Extending Decision Predicate Graphs for Comprehensive Explanation of Isolation Forest
This addresses the need for explainability in pre-processing methods like outlier detection, though it is incremental as it builds on existing DPG frameworks.
The paper tackles the problem of explaining Isolation Forest for outlier detection by introducing a novel Explainable AI method based on Decision Predicate Graphs, which provides global explanations and insights into decision boundaries and feature contributions.

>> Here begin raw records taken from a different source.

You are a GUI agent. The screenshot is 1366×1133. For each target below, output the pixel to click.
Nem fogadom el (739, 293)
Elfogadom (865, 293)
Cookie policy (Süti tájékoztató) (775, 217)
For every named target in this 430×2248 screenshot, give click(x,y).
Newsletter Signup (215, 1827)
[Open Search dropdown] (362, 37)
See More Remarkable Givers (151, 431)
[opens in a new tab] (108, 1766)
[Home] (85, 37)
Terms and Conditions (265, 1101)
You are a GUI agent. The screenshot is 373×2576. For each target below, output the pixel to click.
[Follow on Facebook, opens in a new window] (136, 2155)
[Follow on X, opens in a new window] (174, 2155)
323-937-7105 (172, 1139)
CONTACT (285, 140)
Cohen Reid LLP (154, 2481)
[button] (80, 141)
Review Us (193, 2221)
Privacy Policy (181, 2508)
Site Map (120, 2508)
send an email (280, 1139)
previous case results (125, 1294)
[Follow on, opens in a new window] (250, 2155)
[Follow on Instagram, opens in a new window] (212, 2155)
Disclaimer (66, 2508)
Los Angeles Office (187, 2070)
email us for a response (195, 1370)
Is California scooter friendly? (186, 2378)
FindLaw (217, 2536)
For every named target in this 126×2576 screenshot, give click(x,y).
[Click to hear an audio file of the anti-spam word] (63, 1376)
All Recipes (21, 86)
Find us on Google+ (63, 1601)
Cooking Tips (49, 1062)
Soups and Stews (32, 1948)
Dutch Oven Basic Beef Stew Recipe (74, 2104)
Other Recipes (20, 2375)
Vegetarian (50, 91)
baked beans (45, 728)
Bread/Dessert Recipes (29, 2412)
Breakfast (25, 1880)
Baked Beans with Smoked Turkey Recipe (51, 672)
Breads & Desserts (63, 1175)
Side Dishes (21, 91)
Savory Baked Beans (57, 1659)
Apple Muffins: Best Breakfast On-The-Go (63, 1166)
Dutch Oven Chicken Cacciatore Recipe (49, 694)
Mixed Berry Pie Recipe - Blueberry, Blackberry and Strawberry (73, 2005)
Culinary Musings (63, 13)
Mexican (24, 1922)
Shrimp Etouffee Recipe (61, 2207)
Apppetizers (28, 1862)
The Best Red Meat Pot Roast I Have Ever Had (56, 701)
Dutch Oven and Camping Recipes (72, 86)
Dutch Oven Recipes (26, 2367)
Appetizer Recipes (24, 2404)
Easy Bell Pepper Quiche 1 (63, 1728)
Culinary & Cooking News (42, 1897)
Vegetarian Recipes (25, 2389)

The need to explain predictive models is well-established in modern machine learning. However, beyond model interpretability, understanding pre-processing methods is equally essential. Understanding how data modifications impact model performance improvements and potential biases and promoting a reliable pipeline is mandatory for developing robust machine learning solutions. Isolation Forest (iForest) is a widely used technique for outlier detection that performs well. Its effectiveness increases with the number of tree-based learners. However, this also complicates the explanation of outlier selection and the decision boundaries for inliers. This research introduces a novel Explainable AI (XAI) method, tackling the problem of global explainability. In detail, it aims to offer a global explanation for outlier detection to address its opaque nature. Our approach is based on the Decision Predicate Graph (DPG), which clarifies the logic of ensemble methods and provides both insights and a graph-based metric to explain how samples are identified as outliers using the proposed Inlier-Outlier Propagation Score (IOP-Score). Our proposal enhances iForest's explainability and provides a comprehensive view of the decision-making process, detailing which features contribute to outlier identification and how the model utilizes them. This method advances the state-of-the-art by providing insights into decision boundaries and a comprehensive view of holistic feature usage in outlier identification. -- thus promoting a fully explainable machine learning pipeline.